Segment Open
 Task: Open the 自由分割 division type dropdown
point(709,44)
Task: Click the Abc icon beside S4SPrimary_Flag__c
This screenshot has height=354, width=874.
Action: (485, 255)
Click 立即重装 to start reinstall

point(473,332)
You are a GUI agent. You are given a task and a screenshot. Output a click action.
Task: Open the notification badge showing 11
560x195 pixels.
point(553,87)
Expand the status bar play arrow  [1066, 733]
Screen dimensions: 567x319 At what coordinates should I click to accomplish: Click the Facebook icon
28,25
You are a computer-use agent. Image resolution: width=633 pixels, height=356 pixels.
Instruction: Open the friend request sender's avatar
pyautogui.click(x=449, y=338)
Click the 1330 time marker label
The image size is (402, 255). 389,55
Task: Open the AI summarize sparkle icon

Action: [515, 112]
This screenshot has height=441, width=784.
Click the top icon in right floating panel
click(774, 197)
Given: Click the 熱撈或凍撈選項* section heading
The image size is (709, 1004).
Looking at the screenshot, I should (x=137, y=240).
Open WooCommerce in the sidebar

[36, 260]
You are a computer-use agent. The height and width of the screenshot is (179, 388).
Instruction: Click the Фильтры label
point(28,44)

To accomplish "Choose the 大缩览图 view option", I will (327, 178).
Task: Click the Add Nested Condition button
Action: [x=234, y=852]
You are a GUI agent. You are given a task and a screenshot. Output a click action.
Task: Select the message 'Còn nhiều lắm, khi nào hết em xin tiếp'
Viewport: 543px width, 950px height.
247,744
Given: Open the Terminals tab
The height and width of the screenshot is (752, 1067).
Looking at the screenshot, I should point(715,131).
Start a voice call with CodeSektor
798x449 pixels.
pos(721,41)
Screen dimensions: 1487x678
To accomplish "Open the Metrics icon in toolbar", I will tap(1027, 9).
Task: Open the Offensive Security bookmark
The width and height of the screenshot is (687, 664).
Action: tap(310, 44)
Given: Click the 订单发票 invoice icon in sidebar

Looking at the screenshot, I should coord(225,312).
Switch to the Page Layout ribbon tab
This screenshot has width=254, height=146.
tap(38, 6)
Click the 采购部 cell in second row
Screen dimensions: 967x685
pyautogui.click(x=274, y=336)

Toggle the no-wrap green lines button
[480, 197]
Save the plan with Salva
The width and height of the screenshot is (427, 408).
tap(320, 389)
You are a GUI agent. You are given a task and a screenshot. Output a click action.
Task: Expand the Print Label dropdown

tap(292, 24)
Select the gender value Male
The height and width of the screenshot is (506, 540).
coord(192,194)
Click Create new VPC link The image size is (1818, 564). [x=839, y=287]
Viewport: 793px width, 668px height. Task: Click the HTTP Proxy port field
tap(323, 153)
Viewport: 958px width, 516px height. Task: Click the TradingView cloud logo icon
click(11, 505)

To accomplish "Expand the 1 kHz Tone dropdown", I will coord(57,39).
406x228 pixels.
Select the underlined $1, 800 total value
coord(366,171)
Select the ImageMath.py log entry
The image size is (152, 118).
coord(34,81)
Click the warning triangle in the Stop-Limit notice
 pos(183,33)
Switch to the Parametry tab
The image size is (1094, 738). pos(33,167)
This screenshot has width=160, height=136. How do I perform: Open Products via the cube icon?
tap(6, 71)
Segment Closed
▸ **Required work**
Return, without any change, only the lines from the one containing "This screenshot has width=160, height=136." through the last line of the entries above.

▸ **Solution to this task**
This screenshot has width=160, height=136. How do I perform: Open Products via the cube icon?
tap(6, 71)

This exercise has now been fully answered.